*** INFORMATION SHOWN ***

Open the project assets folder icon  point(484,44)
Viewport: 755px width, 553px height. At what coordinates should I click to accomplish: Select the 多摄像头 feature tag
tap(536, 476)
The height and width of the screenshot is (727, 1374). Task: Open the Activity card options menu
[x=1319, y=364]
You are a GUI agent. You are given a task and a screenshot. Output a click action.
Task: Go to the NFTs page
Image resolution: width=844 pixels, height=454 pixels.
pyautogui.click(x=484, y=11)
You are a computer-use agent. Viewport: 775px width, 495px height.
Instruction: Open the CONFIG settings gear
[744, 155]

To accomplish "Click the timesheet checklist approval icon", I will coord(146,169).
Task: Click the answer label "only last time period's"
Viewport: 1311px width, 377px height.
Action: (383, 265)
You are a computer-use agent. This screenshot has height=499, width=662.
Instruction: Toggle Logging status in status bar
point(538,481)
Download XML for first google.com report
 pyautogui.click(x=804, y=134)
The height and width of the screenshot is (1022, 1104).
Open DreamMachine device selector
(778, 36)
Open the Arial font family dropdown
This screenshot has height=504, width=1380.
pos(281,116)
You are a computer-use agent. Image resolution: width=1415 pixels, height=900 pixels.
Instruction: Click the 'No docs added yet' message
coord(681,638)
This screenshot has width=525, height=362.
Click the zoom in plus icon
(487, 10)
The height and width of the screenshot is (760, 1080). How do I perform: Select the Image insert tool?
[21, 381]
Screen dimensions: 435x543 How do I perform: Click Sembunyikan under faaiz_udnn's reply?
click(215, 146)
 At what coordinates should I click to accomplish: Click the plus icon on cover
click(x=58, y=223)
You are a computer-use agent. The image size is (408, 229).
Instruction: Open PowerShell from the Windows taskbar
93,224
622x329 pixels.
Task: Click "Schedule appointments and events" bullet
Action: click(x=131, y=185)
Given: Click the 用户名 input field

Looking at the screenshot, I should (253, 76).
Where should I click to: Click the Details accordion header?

***

ACTIVITY:
Could you return the complete set of entries exactly?

SOLUTION BELOW:
Open the project assets folder icon  point(484,44)
Viewport: 755px width, 553px height. At what coordinates should I click to accomplish: Select the 多摄像头 feature tag
tap(536, 476)
The height and width of the screenshot is (727, 1374). Task: Open the Activity card options menu
[x=1319, y=364]
You are a GUI agent. You are given a task and a screenshot. Output a click action.
Task: Go to the NFTs page
Image resolution: width=844 pixels, height=454 pixels.
pyautogui.click(x=484, y=11)
You are a computer-use agent. Viewport: 775px width, 495px height.
Instruction: Open the CONFIG settings gear
[744, 155]

To accomplish "Click the timesheet checklist approval icon", I will coord(146,169).
Task: Click the answer label "only last time period's"
Viewport: 1311px width, 377px height.
Action: (383, 265)
You are a computer-use agent. This screenshot has height=499, width=662.
Instruction: Toggle Logging status in status bar
point(538,481)
Download XML for first google.com report
 pyautogui.click(x=804, y=134)
The height and width of the screenshot is (1022, 1104).
Open DreamMachine device selector
(778, 36)
Open the Arial font family dropdown
This screenshot has height=504, width=1380.
pos(281,116)
You are a computer-use agent. Image resolution: width=1415 pixels, height=900 pixels.
Instruction: Click the 'No docs added yet' message
coord(681,638)
This screenshot has width=525, height=362.
Click the zoom in plus icon
(487, 10)
The height and width of the screenshot is (760, 1080). How do I perform: Select the Image insert tool?
[21, 381]
Screen dimensions: 435x543 How do I perform: Click Sembunyikan under faaiz_udnn's reply?
click(215, 146)
 At what coordinates should I click to accomplish: Click the plus icon on cover
click(x=58, y=223)
You are a computer-use agent. The image size is (408, 229).
Instruction: Open PowerShell from the Windows taskbar
93,224
622x329 pixels.
Task: Click "Schedule appointments and events" bullet
Action: click(x=131, y=185)
Given: Click the 用户名 input field

Looking at the screenshot, I should (253, 76).
Where should I click to: Click the Details accordion header?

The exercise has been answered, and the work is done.